“La Bibbia riveduta e scorretta” degli Oblivion – Graziana Borciani, Davide Calabrese, Francesca Folloni, Lorenzo Scuda e Fabio Vagnarelli – per la regia diGiorgio Gallione. Una parola: geniale. È l’unica definizione che può venire in mente durante e a fine spettacolo. Prendono vita le vicende dell’Antico e del Nuovo Testamento svelando i retroscena di tutte le eterne e bibliche domande sulla creazione. Una finestra sul dietro le quinte con interminabili battibecchi ed esilaranti performance.
“La Bibbia riveduta e scorretta” degli Oblivion
Magonza, A.D. 1455. Gutenberg. Stop. Con questo incipit è chiaro che si sta parlando dell’inaugurazione dell’età moderna con l’introduzione della stampa a caratteri mobili e la nascita dell’editoria. Niente di nuovo. O quasi.
Gli Oblivion rompono subito il ghiaccio con un vocalizzo e un’esilarante imprecazione che preannuncia allo spettatore ciò che lo aspetta: «tutto è possibile». La storia prende la strada dell’immaginario e fantasioso dopo pochi minuti, con l’entrata in scena di Dio in persona (Fabio Vagnarelli) che spinge una carriola colma di tavole scolpite: la sua autobiografia. E incontra una strega sul rogo (Francesca Folloni), il soldato che se ne occupa (Davide Calabrese) e lo stesso Gutenberg (Lorenzo Scuda) con la sua assistente (Graziana Borciana).
Le parti risultano quindi chiare e ben definite? Neanche per sogno. Per tutto lo spettacolo, gli attori entrano ed escono interpretando diversi ruoli e personaggi. Si tratta pur sempre della Bibbia e, come tale, pullula di personaggi. E sebbene alcune parti in scena debbano per forza essere costanti, ciò non vieta l’interpretazione di qualche altra. Diventa così un susseguirsi pressoché continuo di cambi di personaggio per tutta la durata dello spettacolo.
A cura di Guido Fiorato, la scena si apre al pubblico con una semplicità essenziale ed efficace. Tavoli, sgabelli, il torchio tipografico, tutto spostato ad hoc dagli attori stessi e che possono diventare man mano anche postazioni di diverso genere. Quadri e cornici scendono dall’alto per scandire o evidenziare momenti specifici. Il fondale, una semplice rappresentazione del cielo. I costumi, sempre a cura di Guido Fiorato, toccano a tratti o contemporaneamente la parodia e l’assurdo. Con tutto ciò però, oltre a strappare l’ovvia risata, rendono riconoscibile il personaggio del momento.

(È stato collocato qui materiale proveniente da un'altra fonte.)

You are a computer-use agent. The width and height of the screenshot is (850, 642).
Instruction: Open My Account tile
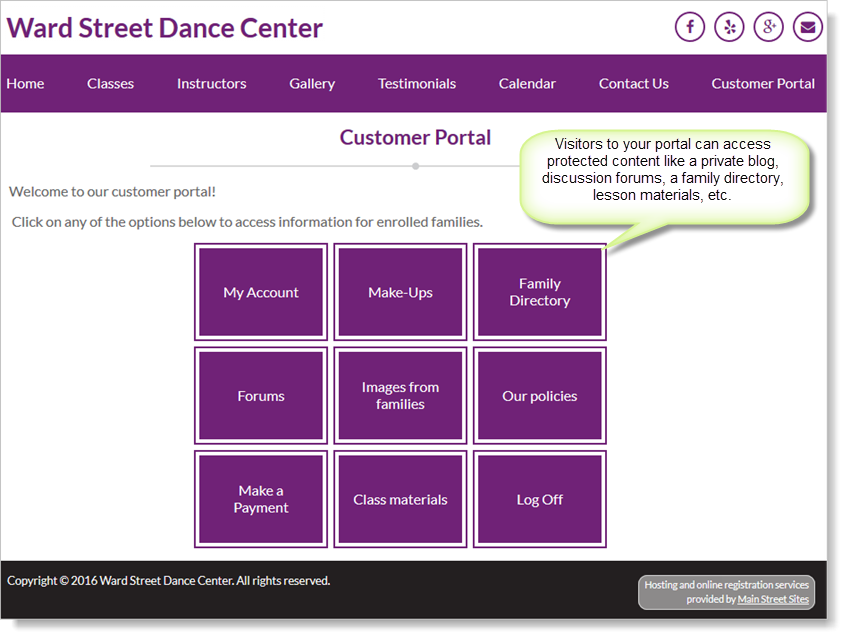261,293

Il musical comico che mancava
“La Bibbia riveduta e scorretta” degli Oblivion è un susseguirsi di parodie, battute, freddure, rimandi alla vita contemporanea e alla TV che ci circonda. Oltre a divertire, lo spettacolo inchioda il pubblico per i continui colpi di scena che rimettono tutto in discussione. E pensare che credevamo di conoscere il libro più famoso del mondo!
Ma il vero tocco di classe sono le musiche di Lorenzo Scuda. Durante la messa in scena lo spettatore non può far altro che ripetere “quanto sono bravi”. Perché questo è ciò che traspare. Tutta la bravura dei 5 Oblivion che cantano per quasi due ore filate (il breve intervallo non può essere di grande aiuto) non può non colpire chi è in poltrona. Indistintamente cantano passando da un genere all’altro con una padronanza incredibile: dal pop al rap, dal soul allo swing. Ce n’è per tutti i gusti. Senza dimenticare i molteplici omaggi musicali fatti alla storia del Musical dagli anni ’20 fino a oggi. Basta citarne uno per tutti: “Jesus Christ Superstar”. E in tutto ciò non passano inosservate le coreografie di Francesca Folloni con balletti comici e perfetti e le luci di Aldo Mantovani che danno vita a una produzione AGIDI assolutamente da non perdere.
Inutile ripetere le connotazioni esilaranti dello spettacolo (sia parlato sia cantato) più geniale degli ultimi tempi. Ma qual è lo scopo di uno musical di questo genere? Divertire? Certo. Intrattenere? Anche.